Loading to PostgreSQL - Take 2

I'm not happy with the 5x longer load times, but I suspect that the timing above is related to the overhead of loading the data through pandas instead of using the strengths of the RDMS. I'm going to load the data to PSQL again, but this time using the native COPY command. One of the aspects I like about using Pandas was not having to define the table in advance, but this time we'll need to create the empty table first. Also, since this doesn't allow for preprocessing before loading I will accept all the columns in the file.

CREATE TABLE hourly_noaa (WBAN text, Date text, Time text, StationType text, SkyCondition text, SkyConditionFlag text, Visibility text, VisibilityFlag text, WeatherType text, WeatherTypeFlag text, DryBulbFarenheit text, DryBulbFarenheitFlag text, DryBulbCelsius text, DryBulbCelsiusFlag text, WetBulbFarenheit text, WetBulbFarenheitFlag text, WetBulbCelsius text, WetBulbCelsiusFlag text, DewPointFarenheit text, DewPointFarenheitFlag text, DewPointCelsius text, DewPointCelsiusFlag text, RelativeHumidity text, RelativeHumidityFlag text, WindSpeed text, WindSpeedFlag text, WindDirection text, WindDirectionFlag text, ValueForWindCharacter text, ValueForWindCharacterFlag text, StationPressure text, StationPressureFlag text, PressureTendency text, PressureTendencyFlag text, PressureChange text, PressureChangeFlag text, SeaLevelPressure text, SeaLevelPressureFlag text, RecordType text, RecordTypeFlag text, HourlyPrecip text, HourlyPrecipFlag text,Altimeter text ,AltimeterFlag text);

Obviously the unlimited length text fields are not ideal, but since this data hasn't been sanitized yet I'll go ahead and allow that for now. Fixing data types will be part of my data cleansing process later on along with removing the unused columns. After dropping and recreating the empty table I run the COPY command to load from CSV one last time with my fingers crossed....

psql
COPY weather_noaa FROM '/data/201312hourly.txt' DELIMITER ',' CSV;

1 minute, 35 seconds!! Awesome!

That's 45,000 records per second compared to 12,000/sec for PyTables. I also checked the table size and now that I'm loading all the columns the table has grown to 654 MB. But, that is still considerably smaller than the 2.4 GB with reduced columns in the .h5 file.

Basic Querying

Now with some data loaded I'm going to get a simple row count from each system. I run queries like this all the time against various databases while I'm exploring the data, so if PyTables isn't good with this it's going to be a big downside for me.

PyTables Row Count Code

Unless I've missed something, there isn't an easy way to count records in a PyTables table if you can't load the whole thing into RAM. Since that's the premise of this test... I don't have enough RAM and therefore I must loop through the data in batches. For this part I'm going to use a chunk size of 100,000. The following code took 1 minute, 43 seconds to count 4,271,305 records.

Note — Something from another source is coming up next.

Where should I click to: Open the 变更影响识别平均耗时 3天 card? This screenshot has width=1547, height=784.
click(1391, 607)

test_data = hdf.select(table_name, chunksize=100000)
rows = 0

for chunk in test_data:
    rows += len(chunk)
print (rows)

Note: I did experiment with varying batch sizes from 10,000 to 250,000 on both loading and retrieving data with no discernible changes.

PSQL Row Count Code

This is something that relational databases are great at, so this shouldn't take anywhere close to 2 minutes. In fact, it only took 7.5 seconds.

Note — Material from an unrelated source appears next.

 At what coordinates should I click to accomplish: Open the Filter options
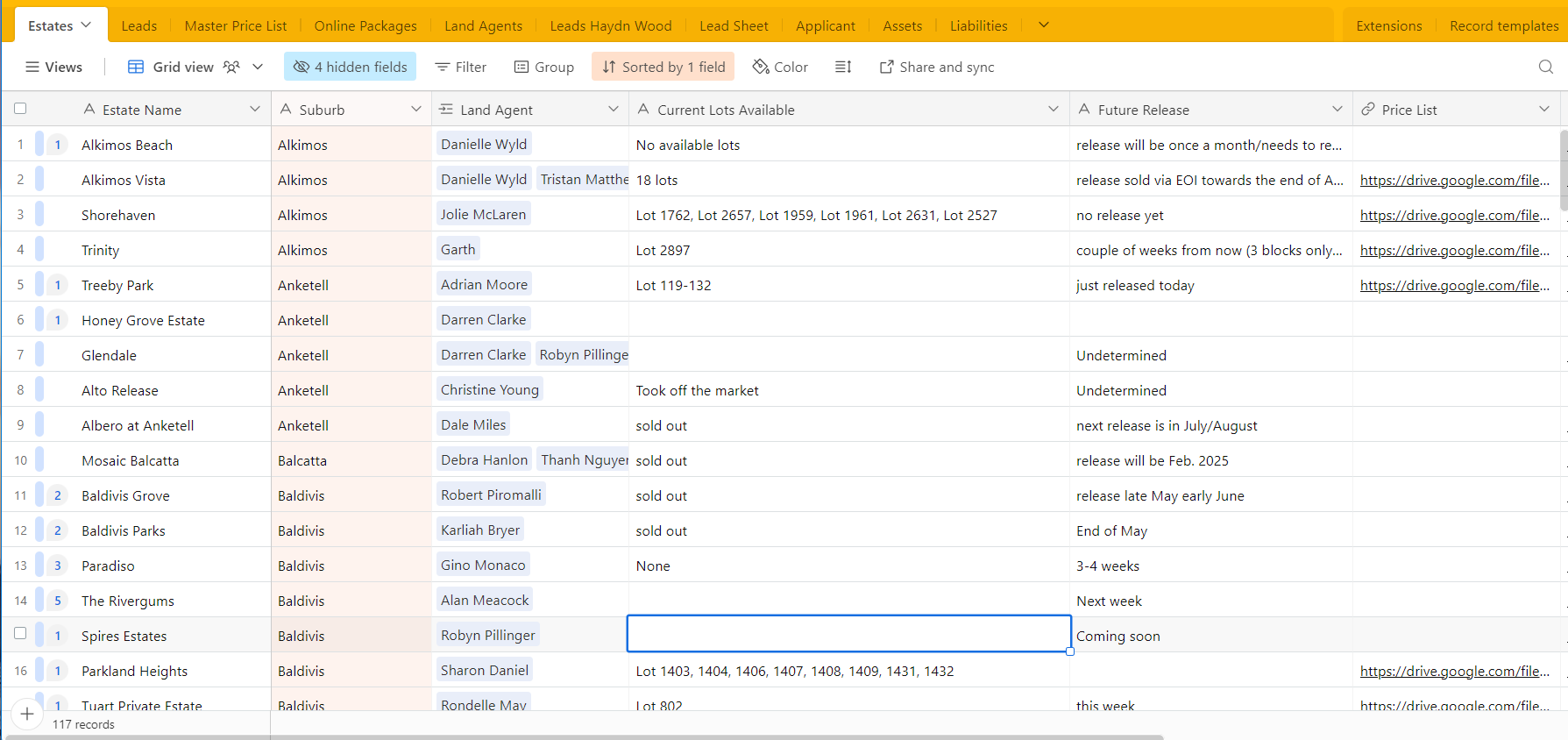[x=460, y=67]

s = 'SELECT COUNT(*) FROM hourly_noaa'
result = conn.execute(s)
for row in result:
    print (row)

Next Steps

Before I can really work with the data and start to analyze it, I need to sanitize it and prepare it for use. Until I get the numeric fields down to only numeric values, I can't do much with this data. This post has already grown long enough so I will cover those steps in a future post.